→ Supplied text
Sep 30, 2009 - 09:55 PM
I Grow Weary of Not Eating
I have a stepmother. I am not her child and there is some resentment against me for existing in the household before her arrival. This resentment has endured since 1985 and often manifests itself in the form of denying me that which would provide me comfort and self-esteem.

She is quite territorial, having staked out the kitchen as her personal domain. This is a problem, as the kitchen is one of those rooms that must be shared. Others are spared her jealous watch, for they are either the breadwinner or her offspring and have legitimate claim. I am neither; I do not deserve to use the kitchen.

I cannot be caught in the kitchen without receiving the hairy eyeball from this woman. I am using up valuable food resources, food that could otherwise go to her children or husband, not me. Never mind that I purchase 80% of the food I eat and merely need a place to prepare it. See, not only am I unwelcome, I am also incompetent. I am reckless and have no regard for the welfare of others. I am incapable of following printed directions. It is inevitable that I am going to someday reduce the house to smoldering cinders by preparing soup from a can. I am going to induce a nuclear meltdown when I microwave noodles for four minutes. This is not a matter of if, but when, and it's her responsibility to keenly monitor my every movement to assure that I don't consign the entire house to a premature demise.

I also use pans, plates and silverware that she must later wash. My hunger is a great inconvenience. I have offered to do the dishes so as to compensate for my presence in the kitchen. This is unacceptable because my incompetence extends to the act of cleaning also. I do not wash dishes her way, which is the only proper way. I will put them away in the wrong order. I will break the plates and crack the glasses. I will get the counter tops wet and it is tragically impossible to dry them with a towel. I will leave the washcloth on the wrong side of the sink and chaos will break loose. Demons will run free because of my lack of discipline. No, it is best that I not get near the sink lest we usher in a new era of darkness.

→ Your tasks
[A] Reproduce the stretch of the post about the stepmother from "I also use pans, plates" through "era of darkness.".
[B] Quote every sentence in the post about the stepmother that begins with the words "I will".
[C] Write the next paragraph of the post about the stepmother, picking up after its final sentence.

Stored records
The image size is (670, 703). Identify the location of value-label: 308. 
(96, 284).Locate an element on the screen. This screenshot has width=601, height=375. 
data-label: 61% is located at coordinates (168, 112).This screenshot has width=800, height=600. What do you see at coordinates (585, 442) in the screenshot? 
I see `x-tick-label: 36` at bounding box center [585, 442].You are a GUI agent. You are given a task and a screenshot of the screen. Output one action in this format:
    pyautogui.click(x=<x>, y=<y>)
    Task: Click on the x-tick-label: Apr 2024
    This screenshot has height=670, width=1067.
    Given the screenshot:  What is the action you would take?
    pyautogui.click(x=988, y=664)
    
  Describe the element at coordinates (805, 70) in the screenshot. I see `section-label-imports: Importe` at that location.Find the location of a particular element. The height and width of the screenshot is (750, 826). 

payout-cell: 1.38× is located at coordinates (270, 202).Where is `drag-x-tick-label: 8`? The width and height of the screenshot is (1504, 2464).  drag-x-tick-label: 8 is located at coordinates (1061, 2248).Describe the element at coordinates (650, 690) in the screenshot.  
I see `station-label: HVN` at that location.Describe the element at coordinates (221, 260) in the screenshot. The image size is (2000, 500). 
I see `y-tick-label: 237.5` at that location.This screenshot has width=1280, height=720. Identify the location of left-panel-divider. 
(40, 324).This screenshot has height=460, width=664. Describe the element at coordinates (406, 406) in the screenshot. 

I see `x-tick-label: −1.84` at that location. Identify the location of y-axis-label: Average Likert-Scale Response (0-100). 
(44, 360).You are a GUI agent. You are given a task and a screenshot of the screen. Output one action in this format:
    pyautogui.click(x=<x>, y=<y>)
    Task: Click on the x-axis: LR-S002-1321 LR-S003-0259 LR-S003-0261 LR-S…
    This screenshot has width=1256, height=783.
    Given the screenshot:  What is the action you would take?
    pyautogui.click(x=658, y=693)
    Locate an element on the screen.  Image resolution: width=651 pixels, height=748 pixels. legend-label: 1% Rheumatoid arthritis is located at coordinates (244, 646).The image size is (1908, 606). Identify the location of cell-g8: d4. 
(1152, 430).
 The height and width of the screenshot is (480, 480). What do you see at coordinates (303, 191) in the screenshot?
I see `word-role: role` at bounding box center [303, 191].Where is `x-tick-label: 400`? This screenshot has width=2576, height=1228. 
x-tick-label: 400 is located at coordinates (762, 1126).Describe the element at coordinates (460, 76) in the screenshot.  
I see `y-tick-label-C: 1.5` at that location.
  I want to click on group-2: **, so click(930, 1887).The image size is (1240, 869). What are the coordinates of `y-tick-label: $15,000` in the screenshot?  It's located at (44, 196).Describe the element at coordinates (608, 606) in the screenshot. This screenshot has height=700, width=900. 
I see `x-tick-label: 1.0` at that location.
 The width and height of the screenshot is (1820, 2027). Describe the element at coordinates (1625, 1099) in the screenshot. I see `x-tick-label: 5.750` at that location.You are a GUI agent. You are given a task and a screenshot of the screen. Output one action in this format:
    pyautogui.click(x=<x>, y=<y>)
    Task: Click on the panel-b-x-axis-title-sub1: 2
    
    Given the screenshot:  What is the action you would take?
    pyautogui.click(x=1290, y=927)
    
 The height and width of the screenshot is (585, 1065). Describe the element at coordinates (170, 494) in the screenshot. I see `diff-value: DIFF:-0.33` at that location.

→ Responses in order
[A]
I also use pans, plates and silverware that she must later wash. My hunger is a great inconvenience. I have offered to do the dishes so as to compensate for my presence in the kitchen. This is unacceptable because my incompetence extends to the act of cleaning also. I do not wash dishes her way, which is the only proper way. I will put them away in the wrong order. I will break the plates and crack the glasses. I will get the counter tops wet and it is tragically impossible to dry them with a towel. I will leave the washcloth on the wrong side of the sink and chaos will break loose. Demons will run free because of my lack of discipline. No, it is best that I not get near the sink lest we usher in a new era of darkness.

[B]
I will put them away in the wrong order.
I will break the plates and crack the glasses.
I will get the counter tops wet and it is tragically impossible to dry them with a towel.
I will leave the washcloth on the wrong side of the sink and chaos will break loose.

[C]
Four times tonight, I attempted to cook dinner for myself. My choice was not complicated - a can of Spaghetti-O's. Empty contents of can into pan; heat; serve; enjoy. Simple, right?

The first time, I was rebuked because she was using the oven to prepare cheese sticks and I would be in the way. Cheese sticks do not properly cook if there is other food nearby. Everyone knows this.

The second time, I was turned away because she was baking dessert and you cannot operate an oven and a gas burner without opening a calamitous vortex into the Skullgrinder Dimension. This is, of course, very harsh on the linoleum flooring.

The third time, I was denied because she had disassembled the stove top to clean out the burners and surrounding area. She knew I wanted to make some dinner but that was of no concern, the burner plates are dirty now.

The fourth time, I was sent out of the kitchen because she was washing dishes and cooking something would only dirty up another pan. I had all evening to make dinner, why was I waiting so late?

I was then yelled at for leaving my can of Spaghetti-O's on the counter. If I wasn't planning on eating them, I shouldn't leave them in her way.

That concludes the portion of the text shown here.